Stored dataset items.
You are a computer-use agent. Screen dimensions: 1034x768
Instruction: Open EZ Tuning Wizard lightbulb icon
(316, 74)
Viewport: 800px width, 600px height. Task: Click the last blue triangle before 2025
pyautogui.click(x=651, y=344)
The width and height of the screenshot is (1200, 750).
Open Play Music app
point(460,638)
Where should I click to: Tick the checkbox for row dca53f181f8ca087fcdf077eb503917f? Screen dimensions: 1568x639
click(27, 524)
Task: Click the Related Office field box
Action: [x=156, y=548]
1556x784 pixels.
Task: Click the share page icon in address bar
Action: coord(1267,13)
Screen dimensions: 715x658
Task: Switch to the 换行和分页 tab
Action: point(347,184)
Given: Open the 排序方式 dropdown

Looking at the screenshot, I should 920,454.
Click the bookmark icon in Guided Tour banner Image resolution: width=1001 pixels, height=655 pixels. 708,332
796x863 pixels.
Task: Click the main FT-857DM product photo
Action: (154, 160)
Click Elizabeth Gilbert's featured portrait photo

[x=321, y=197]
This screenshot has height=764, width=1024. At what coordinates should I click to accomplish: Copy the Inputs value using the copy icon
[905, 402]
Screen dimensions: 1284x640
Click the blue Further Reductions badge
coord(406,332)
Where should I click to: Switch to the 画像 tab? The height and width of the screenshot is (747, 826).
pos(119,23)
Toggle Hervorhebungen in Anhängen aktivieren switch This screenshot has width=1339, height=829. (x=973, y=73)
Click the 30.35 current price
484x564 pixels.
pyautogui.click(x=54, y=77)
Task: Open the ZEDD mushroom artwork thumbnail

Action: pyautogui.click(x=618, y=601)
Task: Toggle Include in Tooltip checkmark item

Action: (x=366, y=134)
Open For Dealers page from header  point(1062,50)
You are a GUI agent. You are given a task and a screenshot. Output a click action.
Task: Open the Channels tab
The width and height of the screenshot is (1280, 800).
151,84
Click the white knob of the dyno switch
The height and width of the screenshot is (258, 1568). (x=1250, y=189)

Exercise.
Copy the records above. Keep every word as it is.

Solved exercise.
You are a computer-use agent. Screen dimensions: 1034x768
Instruction: Open EZ Tuning Wizard lightbulb icon
(316, 74)
Viewport: 800px width, 600px height. Task: Click the last blue triangle before 2025
pyautogui.click(x=651, y=344)
The width and height of the screenshot is (1200, 750).
Open Play Music app
point(460,638)
Where should I click to: Tick the checkbox for row dca53f181f8ca087fcdf077eb503917f? Screen dimensions: 1568x639
click(27, 524)
Task: Click the Related Office field box
Action: [x=156, y=548]
1556x784 pixels.
Task: Click the share page icon in address bar
Action: coord(1267,13)
Screen dimensions: 715x658
Task: Switch to the 换行和分页 tab
Action: point(347,184)
Given: Open the 排序方式 dropdown

Looking at the screenshot, I should 920,454.
Click the bookmark icon in Guided Tour banner Image resolution: width=1001 pixels, height=655 pixels. 708,332
796x863 pixels.
Task: Click the main FT-857DM product photo
Action: (154, 160)
Click Elizabeth Gilbert's featured portrait photo

[x=321, y=197]
This screenshot has height=764, width=1024. At what coordinates should I click to accomplish: Copy the Inputs value using the copy icon
[905, 402]
Screen dimensions: 1284x640
Click the blue Further Reductions badge
coord(406,332)
Where should I click to: Switch to the 画像 tab? The height and width of the screenshot is (747, 826).
pos(119,23)
Toggle Hervorhebungen in Anhängen aktivieren switch This screenshot has width=1339, height=829. (x=973, y=73)
Click the 30.35 current price
484x564 pixels.
pyautogui.click(x=54, y=77)
Task: Open the ZEDD mushroom artwork thumbnail

Action: pyautogui.click(x=618, y=601)
Task: Toggle Include in Tooltip checkmark item

Action: (x=366, y=134)
Open For Dealers page from header  point(1062,50)
You are a GUI agent. You are given a task and a screenshot. Output a click action.
Task: Open the Channels tab
The width and height of the screenshot is (1280, 800).
151,84
Click the white knob of the dyno switch
The height and width of the screenshot is (258, 1568). (x=1250, y=189)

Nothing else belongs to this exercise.